Conflict of laws is an area that is difficult to classify especially when you can't read the language. While reclassing our old collection, I noticed inconsistencies even between editions. One edition would be in K and the next in a country schedule. Also, we had classed some of the older comparative titles in K, yet they should have been in KJC. At least with American conflict titles, we have the scope notes in KF and the scope note in Table A of KDZ, KG-KH just above 110 that refers comparative American titles to KG. You may want to establish some guidelines for your collection to insure consistency. If the work treats several countries equally and is not related to a region, class in K. If the work is theoretical, historical and not related to region, class in K. Many of the historical works in Yale's collection are actually KJC since they deal with that region. Of course, guidelines are great, but they don't always solve the problem.
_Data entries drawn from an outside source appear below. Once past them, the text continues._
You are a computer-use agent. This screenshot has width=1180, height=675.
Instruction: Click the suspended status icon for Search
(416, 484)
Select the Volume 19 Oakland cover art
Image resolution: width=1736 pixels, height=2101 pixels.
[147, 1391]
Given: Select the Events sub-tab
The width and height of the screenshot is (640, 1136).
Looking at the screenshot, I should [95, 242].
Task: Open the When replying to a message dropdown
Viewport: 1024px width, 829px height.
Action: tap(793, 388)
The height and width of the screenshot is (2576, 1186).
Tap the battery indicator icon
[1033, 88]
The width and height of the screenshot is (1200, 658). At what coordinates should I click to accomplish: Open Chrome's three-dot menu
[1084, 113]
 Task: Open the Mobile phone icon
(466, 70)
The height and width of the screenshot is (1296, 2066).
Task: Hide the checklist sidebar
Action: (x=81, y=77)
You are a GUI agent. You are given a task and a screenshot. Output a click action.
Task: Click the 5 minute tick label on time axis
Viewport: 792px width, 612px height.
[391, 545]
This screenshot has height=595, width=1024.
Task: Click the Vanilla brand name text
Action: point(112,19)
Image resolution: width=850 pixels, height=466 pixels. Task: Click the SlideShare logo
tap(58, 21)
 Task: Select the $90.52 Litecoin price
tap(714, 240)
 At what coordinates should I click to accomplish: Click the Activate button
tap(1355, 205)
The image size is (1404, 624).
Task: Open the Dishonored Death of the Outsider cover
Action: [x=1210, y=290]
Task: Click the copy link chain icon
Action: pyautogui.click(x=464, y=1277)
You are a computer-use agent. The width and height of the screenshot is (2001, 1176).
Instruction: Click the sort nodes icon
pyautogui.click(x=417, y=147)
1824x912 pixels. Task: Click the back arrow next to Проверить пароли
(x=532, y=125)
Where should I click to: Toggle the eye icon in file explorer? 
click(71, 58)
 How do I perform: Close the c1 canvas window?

Conflict of laws will remain a tough area to classify, especially the older titles. Many of you will want to prefer K unless the work is clearly country or region – that will keep all of your "in doubts" together and that's a good thing.
Jolande Goldberg and David Guion have given us permission to include their recent correspondence about JX. We hope you all find it as helpful as we did:
(1) (JX5121) Belligerent measures. Deceit, spies, etc.
The subject Espionage, spies, deception/disinformation, etc., are classed in UB250+ as a subtopic of military intelligence; both intelligence and espionage are further subdivided "By region or country, A-Z".
Particular spy cases related to a war, are classed with the particular war in Classes D-F.
General works on *espionage as a crime against the state or peace* are classed in K5252.5, or in subclasses for regions and countries (e.g. KJ-KKZ, Table A, 4442 and 4446; KK9084+, etc. LC has one treatise on history of deception/disinformation (classed in JX5121) which belongs rather to history of humanitarian law, KZ6471, while several other works in JX5121 would now class in UB or K (Law in general...)
(2) (JX4079.P7) Means of protecting independence... Propaganda.
Propaganda is to be addressed by law cataloging only if it is a crime, aimed at "endangering the state.." or "..international relations", e.g. KJ-KKZ, Table A, 4448 and 4455.
Otherwise, it is classed in various J subclasses (by country), such as JN3971+, or JF1525.P7, and in subclass UB275.
Potential references could include:
JZ6405.A-Z (Works on diverse concepts and aspects...).
Propaganda, Psychological warfare, see UB275
KZ4043 (Means of protecting independence).
For treasonable propaganda endangering the state or international relations, see crimes against the government in appropriate K subclasses (e.g. KJKKZ, Table A, 4448 and 4455)
(JX5482.5) Exhaustion... (=K5495 area)
(JX5483) Claims and reparations (=how'bout K967Government tort liability. Including works on the Calvo doctrine. This is an 1995 revision of K) You ask whether this is the right place? Conflict of Laws (K7000+) deals only with conflict rules (comparatively) in particular subject areas established as "Private International Law". Your book in hand has to decide this. (JX5486) Claims and reparations. By region or country (=this looks to me like collections which would send you back to KZ238+).